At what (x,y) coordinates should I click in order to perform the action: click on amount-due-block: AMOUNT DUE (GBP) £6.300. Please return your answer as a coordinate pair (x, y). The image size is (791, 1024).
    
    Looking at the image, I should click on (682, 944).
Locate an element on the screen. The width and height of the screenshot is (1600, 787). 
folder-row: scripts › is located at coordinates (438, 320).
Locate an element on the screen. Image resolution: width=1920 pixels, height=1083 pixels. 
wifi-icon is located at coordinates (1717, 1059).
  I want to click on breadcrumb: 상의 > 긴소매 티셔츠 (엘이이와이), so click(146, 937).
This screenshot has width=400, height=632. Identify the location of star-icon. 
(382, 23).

WHAT IS EXPECTED: Copy all of the records above word for word.

YOUR SOLUTION:
At what (x,y) coordinates should I click in order to perform the action: click on amount-due-block: AMOUNT DUE (GBP) £6.300. Please return your answer as a coordinate pair (x, y). The image size is (791, 1024).
    
    Looking at the image, I should click on (682, 944).
Locate an element on the screen. The width and height of the screenshot is (1600, 787). 
folder-row: scripts › is located at coordinates (438, 320).
Locate an element on the screen. Image resolution: width=1920 pixels, height=1083 pixels. 
wifi-icon is located at coordinates (1717, 1059).
  I want to click on breadcrumb: 상의 > 긴소매 티셔츠 (엘이이와이), so click(146, 937).
This screenshot has width=400, height=632. Identify the location of star-icon. 
(382, 23).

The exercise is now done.